我唯一的希望是您可以向我展示一种方法来更改或子类化标准 Scala XML 解析器,以便它生成的节点将用源代码行号进行注释。也许可以为此创建一个特殊的 NodeSeq 子类。或者也许只有 Atom 可以被子类化,因为 NodeSeq 太动态了?我不知道。

无论如何,我的希望几乎为零。我认为解析器中没有一个地方可以让我们挂钩来更改节点的创建方式,并且在那个地方可以使用行信息。不过,我想知道为什么我以前没有发现这个问题。如果这是重复的,请指出原件。

I assume that there is probably no satisfactory answer to this question, but I ask it anyway in case I missed something.

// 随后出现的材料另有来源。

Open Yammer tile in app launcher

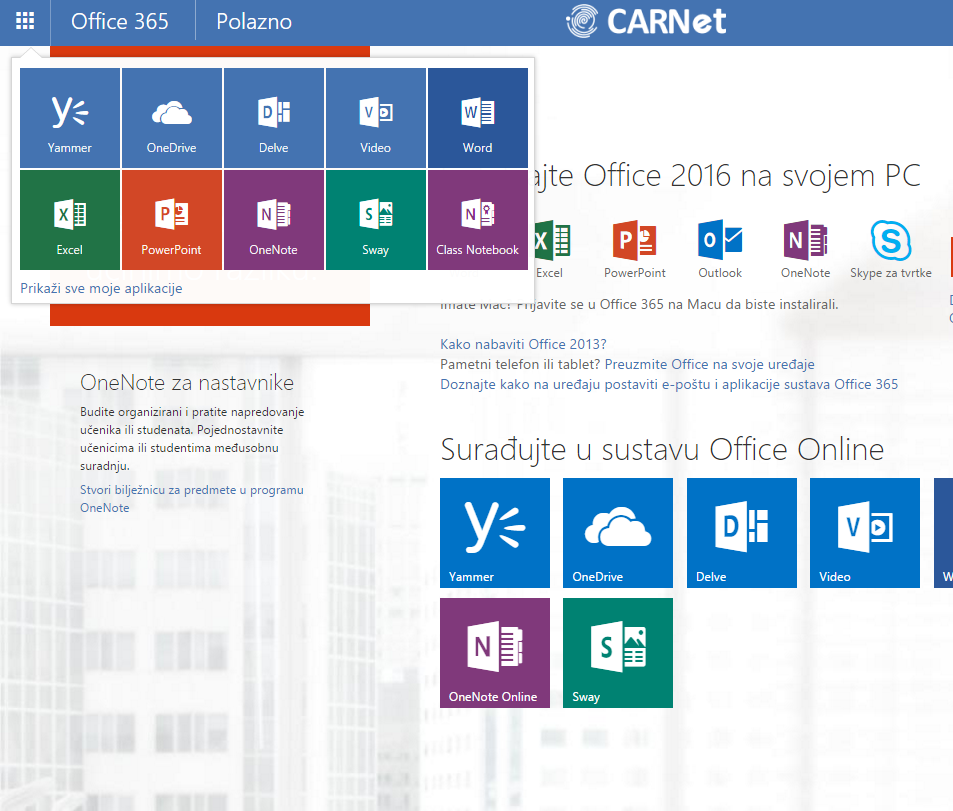(70, 118)
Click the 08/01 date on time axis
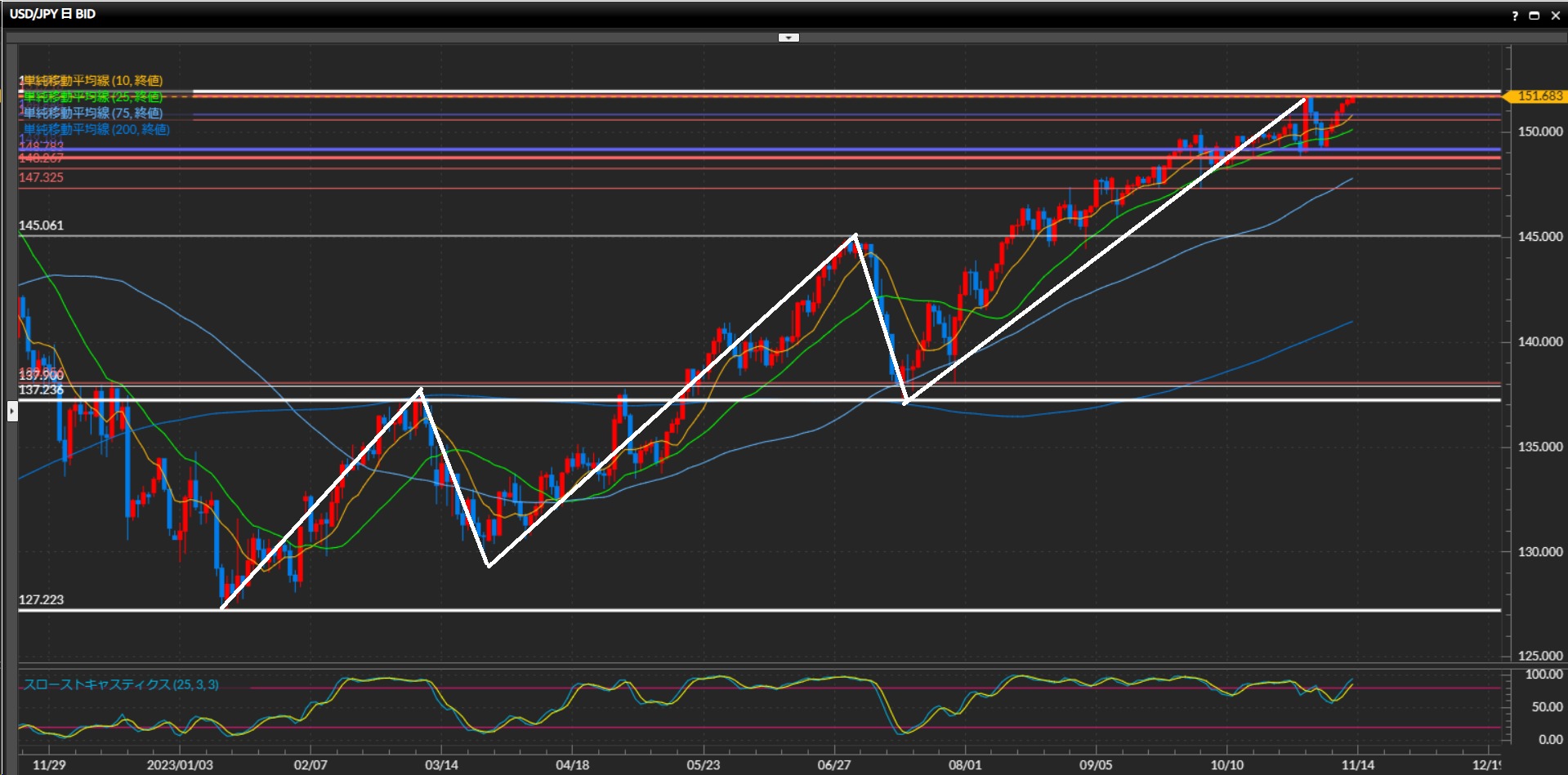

Basically, I want to find out the line in the source document from which a certain XML element originated, given the element instance. I want this only for better diagnostic error messages - the XML is part of a configuration file, and if there is something wrong with it, I want to be able to point the reader of the error message to exactly the right place in the XML document so he can correct the error.

I understand that the standard Scala XML support probably has no built-in feature like this. After all, it would be wasteful to annotate every single NodeSeq instance with such information, and not every XML element even has a source document from which it has been parsed. It seems to me that the standard Scala XML parser throws the line information away, and later on there is no way to retrieve it.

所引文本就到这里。